Not So Far Out
Set in the summer of 1969, the film tells the true story of Elliot Tiber (Demetri Martin), whose parents owned and managed a run-down motel in White Lake, NY. When Tiber hears of a "hippie festival" that needs a home, he offers its organizers accommodations and puts them in touch with a friend, Max Yasgur (Eugene Levy), who has a field that would be perfect. The rest, as they say, is history.
You might assume that any film about Woodstock would be overly cliche because of the stereotypes now associated with it — the music, the attendees, the scenes so well documented, etc. Well, as noted, there's not even a hint of the music you'd expect on the soundtrack. Richie Havens is heard softly in the distance, and an updated version of his "Freedom" comes on over the end credits if you stay long enough. And sure, there's a lot of peace, love, and drugs, but the film is not as concerned with the concert as much as it is with how it came to be — and with the liberating effect it had on Tiber. That's sort of a shame, because Taking Woodstock could have used some more of that fun. As it is, Martin and Levy, two very funny people, are left to be very serious and dull, and the chuckles come from Michael Lang (Jonathan Groff, from Broadway's Spring Awakening), for example, not because he's a funny character, but because he's such a recognizable figure and it's amusing to see him on screen.

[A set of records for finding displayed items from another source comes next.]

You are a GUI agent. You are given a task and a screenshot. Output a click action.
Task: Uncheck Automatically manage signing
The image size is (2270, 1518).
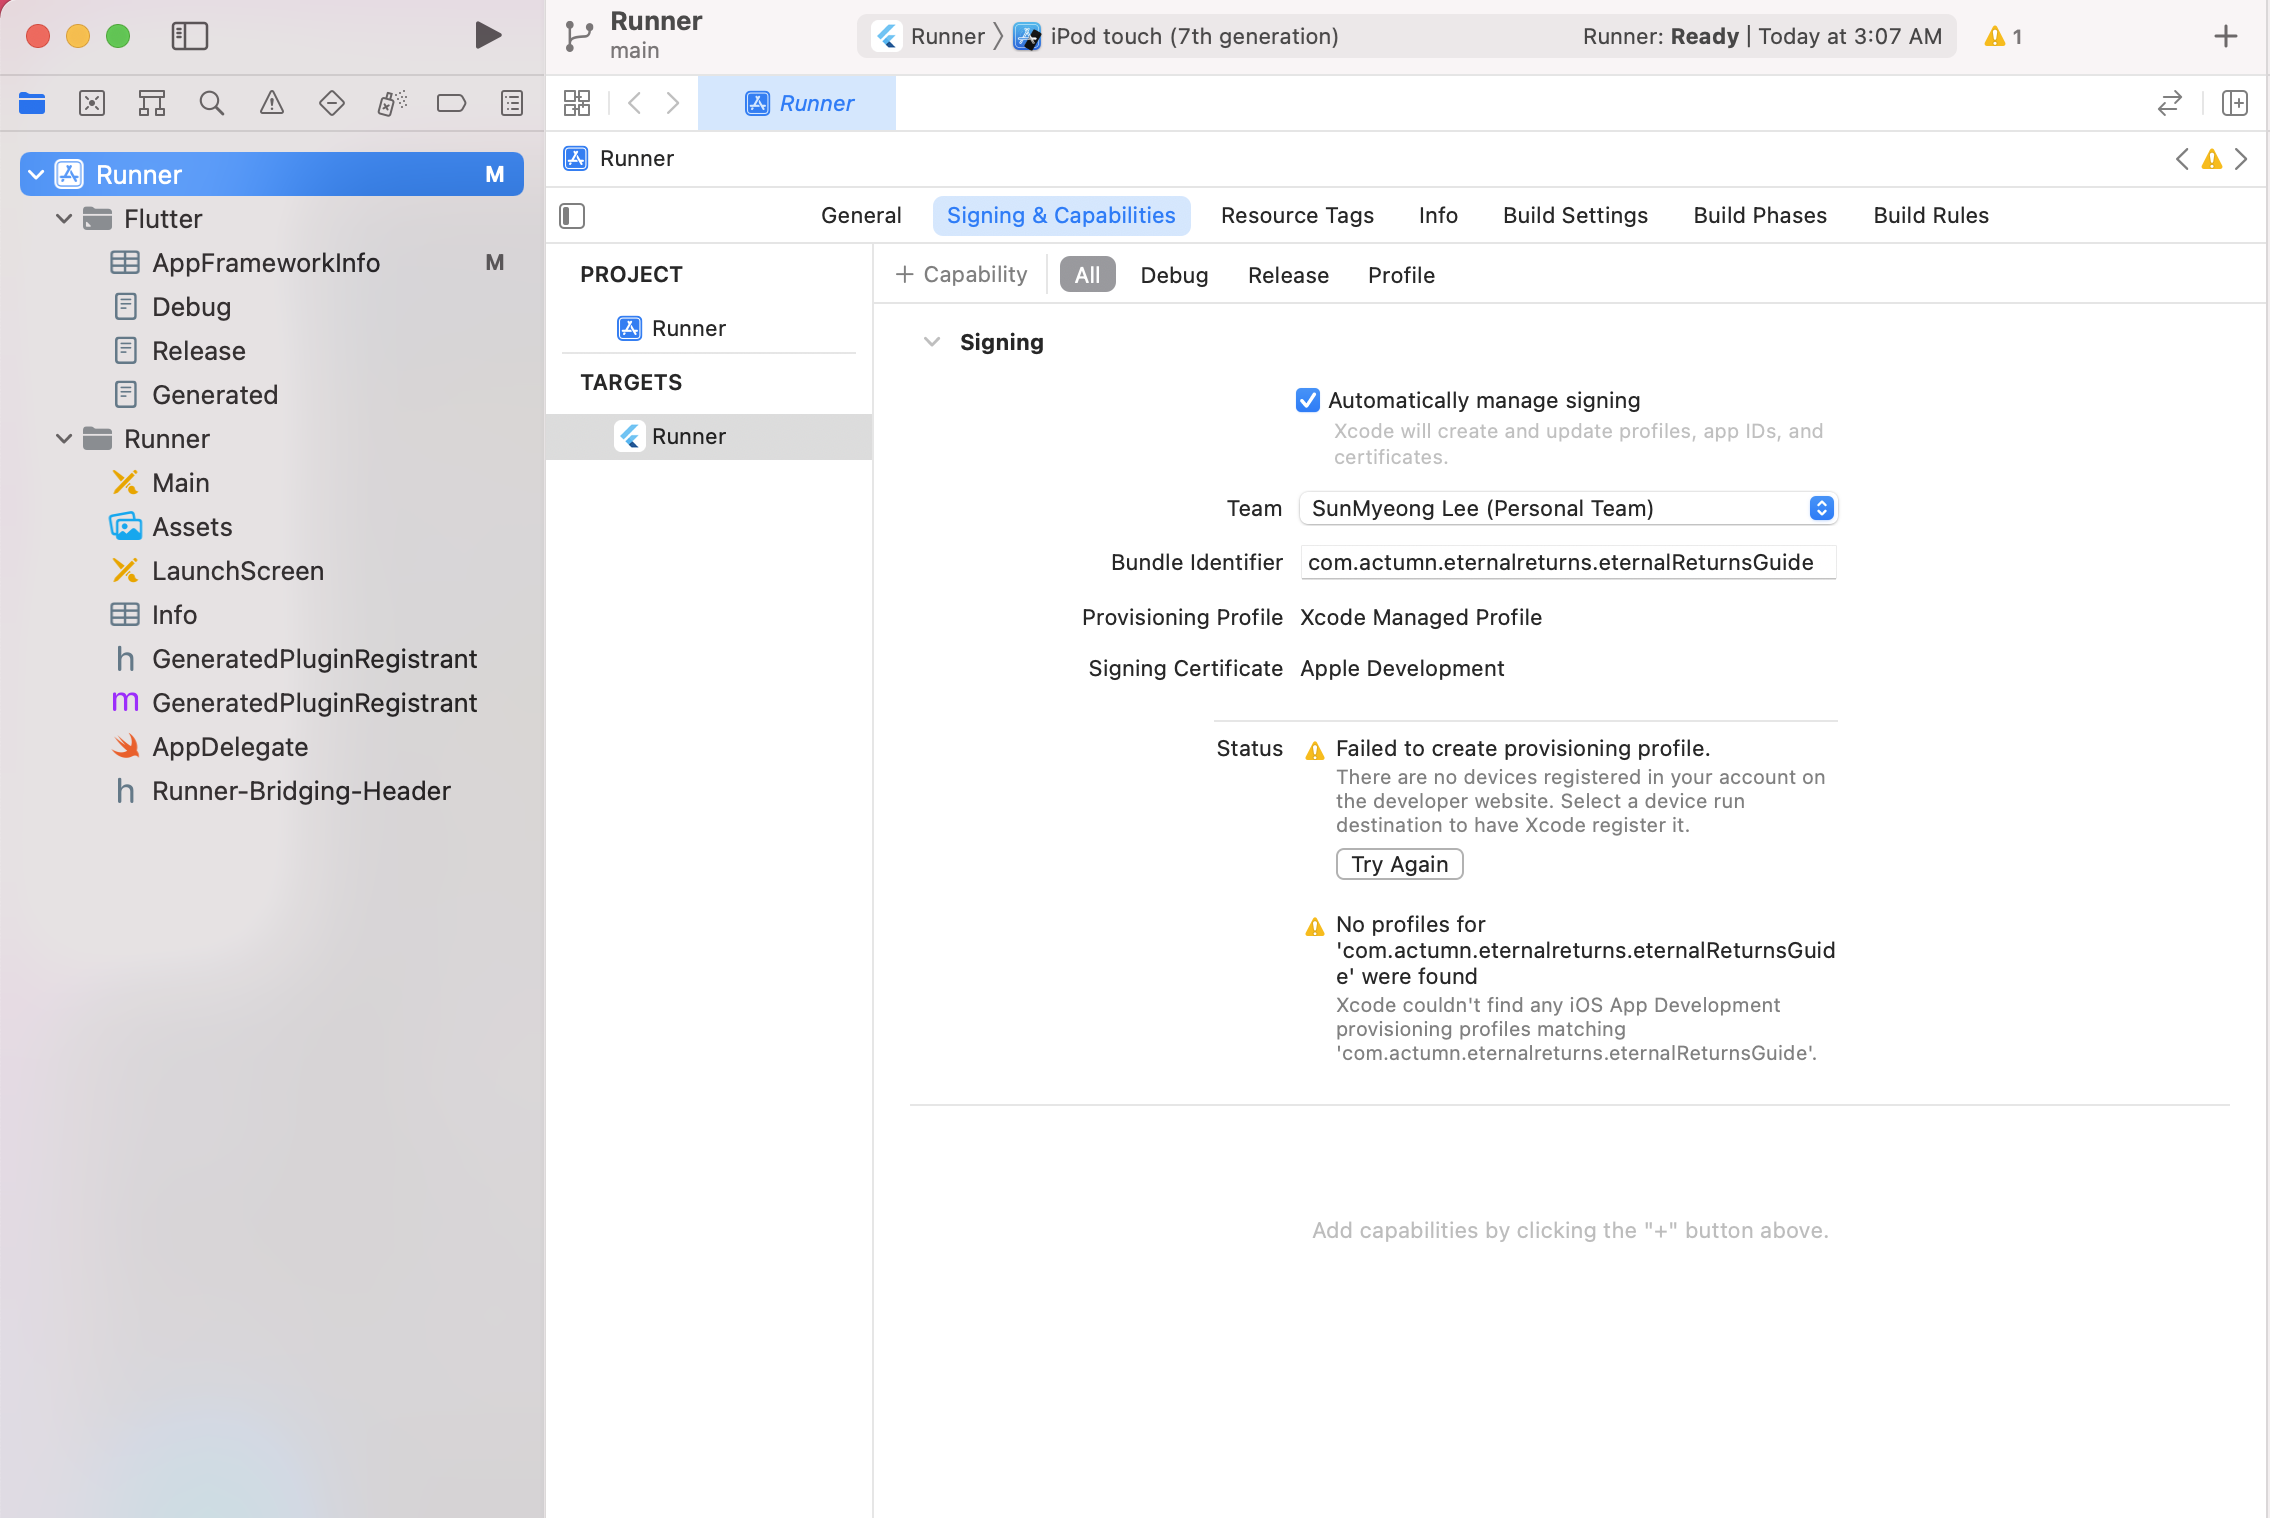[1307, 400]
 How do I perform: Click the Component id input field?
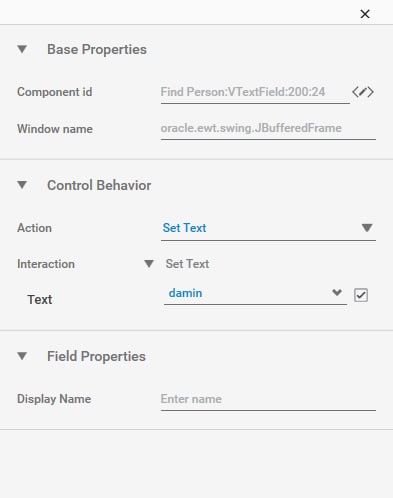point(255,93)
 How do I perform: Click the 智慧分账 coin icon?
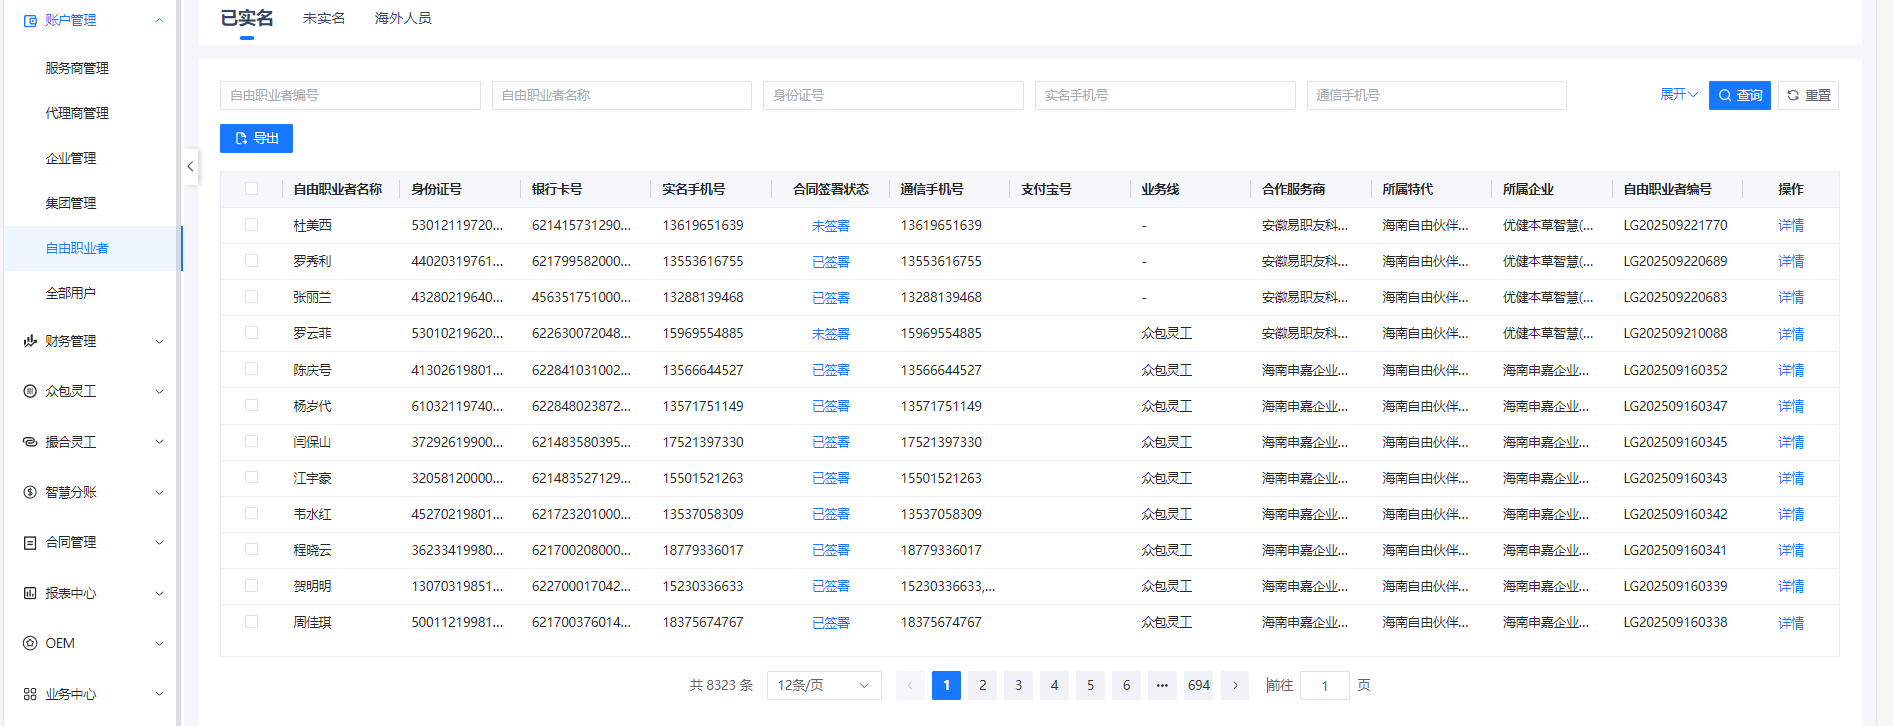coord(30,492)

On the good side, I liked Liev Schreiber's very natural performance as Vilma, a transvestite Marines vet who offers Elliot and his family protection. It could have been a very gimmicky performance, seeing this very masculine guy in a dress, but Schreiber plays it totally, ahem, straight, and it just works. The film itself does not, however. It's too long, too dull, and is not a must-see, since it really fails to capture the excitement of the concert and the surrounding events. Instead, check out the new 40th anniversary edition of the Woodstock movie. As for Taking Woodstock? I'm giving it a C.